What to do:
Find the word "Ragnar" in the records below. List each line containing it.

Given records:
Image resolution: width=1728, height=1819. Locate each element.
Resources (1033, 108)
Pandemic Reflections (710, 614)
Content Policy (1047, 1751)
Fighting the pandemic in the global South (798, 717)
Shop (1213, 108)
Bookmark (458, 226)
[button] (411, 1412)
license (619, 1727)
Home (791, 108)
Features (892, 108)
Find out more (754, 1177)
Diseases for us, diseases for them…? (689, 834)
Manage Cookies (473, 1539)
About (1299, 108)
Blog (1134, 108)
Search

--

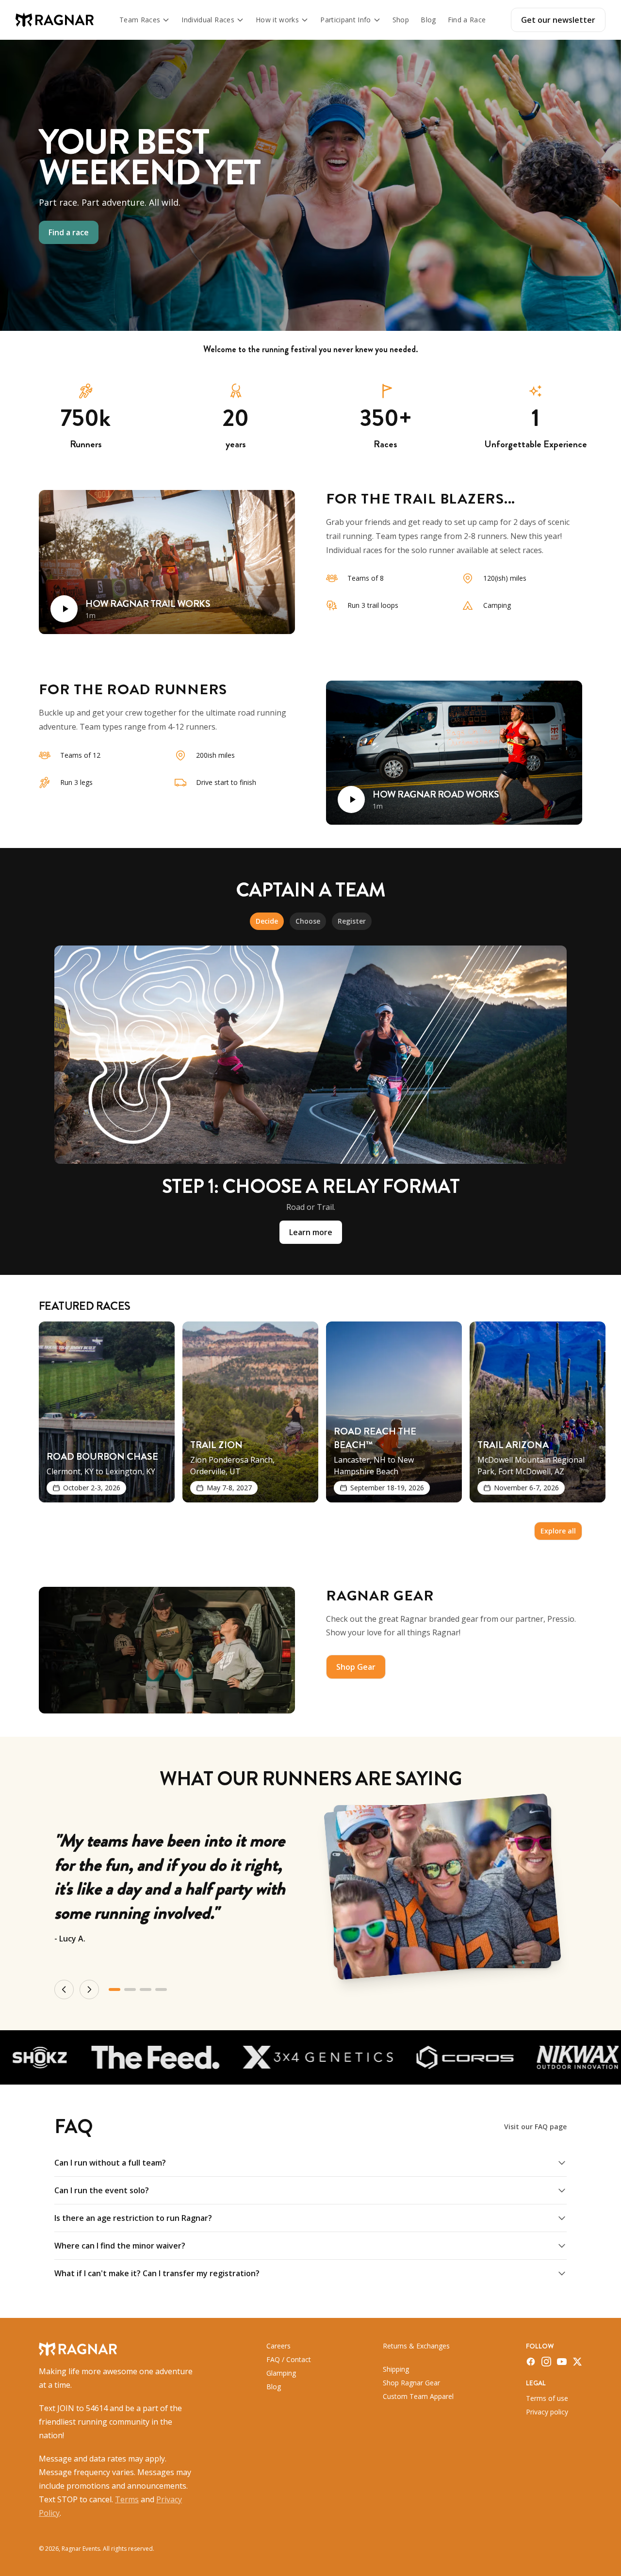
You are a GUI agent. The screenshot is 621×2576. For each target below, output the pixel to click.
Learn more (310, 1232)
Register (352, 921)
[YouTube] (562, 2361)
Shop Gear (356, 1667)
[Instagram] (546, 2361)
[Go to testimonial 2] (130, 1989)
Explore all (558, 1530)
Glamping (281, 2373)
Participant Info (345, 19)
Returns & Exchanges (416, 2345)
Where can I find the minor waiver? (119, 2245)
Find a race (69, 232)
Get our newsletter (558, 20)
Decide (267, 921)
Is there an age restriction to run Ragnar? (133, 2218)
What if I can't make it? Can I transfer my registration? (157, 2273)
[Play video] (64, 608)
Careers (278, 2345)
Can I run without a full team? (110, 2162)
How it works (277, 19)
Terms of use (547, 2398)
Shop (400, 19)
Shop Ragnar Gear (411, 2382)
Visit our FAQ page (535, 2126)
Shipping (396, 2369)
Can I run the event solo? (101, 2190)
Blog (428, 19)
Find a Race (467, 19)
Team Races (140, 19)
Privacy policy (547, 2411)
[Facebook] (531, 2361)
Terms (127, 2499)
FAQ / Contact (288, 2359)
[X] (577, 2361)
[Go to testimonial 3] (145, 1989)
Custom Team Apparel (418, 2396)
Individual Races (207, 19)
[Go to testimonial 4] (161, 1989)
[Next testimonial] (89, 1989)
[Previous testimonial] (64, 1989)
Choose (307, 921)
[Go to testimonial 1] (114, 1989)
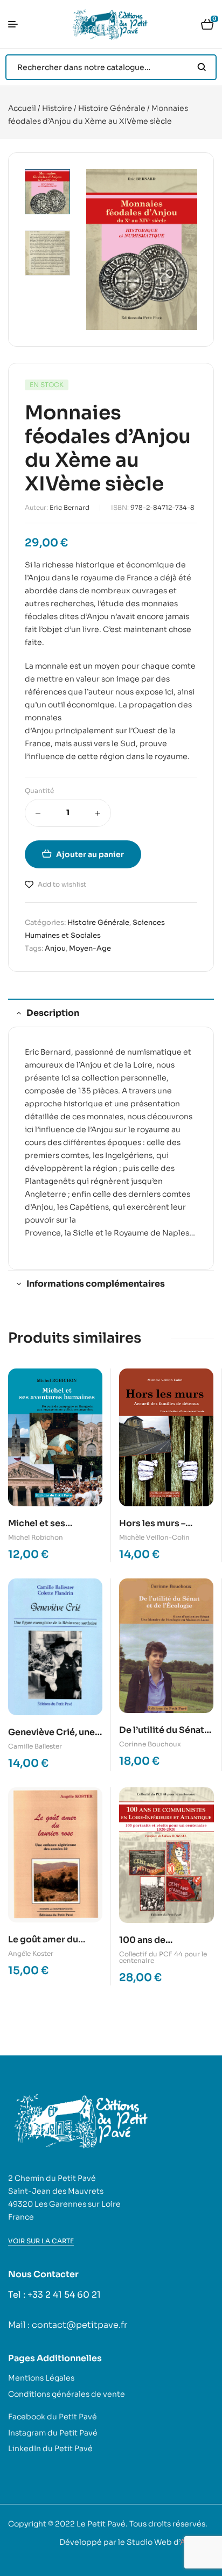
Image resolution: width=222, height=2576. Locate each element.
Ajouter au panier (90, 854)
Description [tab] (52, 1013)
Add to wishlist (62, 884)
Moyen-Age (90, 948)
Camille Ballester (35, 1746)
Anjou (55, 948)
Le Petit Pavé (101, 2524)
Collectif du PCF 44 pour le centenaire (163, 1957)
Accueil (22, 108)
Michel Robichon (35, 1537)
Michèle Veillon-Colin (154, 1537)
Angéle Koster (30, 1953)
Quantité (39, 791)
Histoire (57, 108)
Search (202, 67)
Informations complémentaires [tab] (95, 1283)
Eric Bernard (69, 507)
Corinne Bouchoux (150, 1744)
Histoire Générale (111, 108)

Reply to the task:
Is there an age restriction to run Ragnar? (133, 2218)
Shop Ragnar Gear (411, 2382)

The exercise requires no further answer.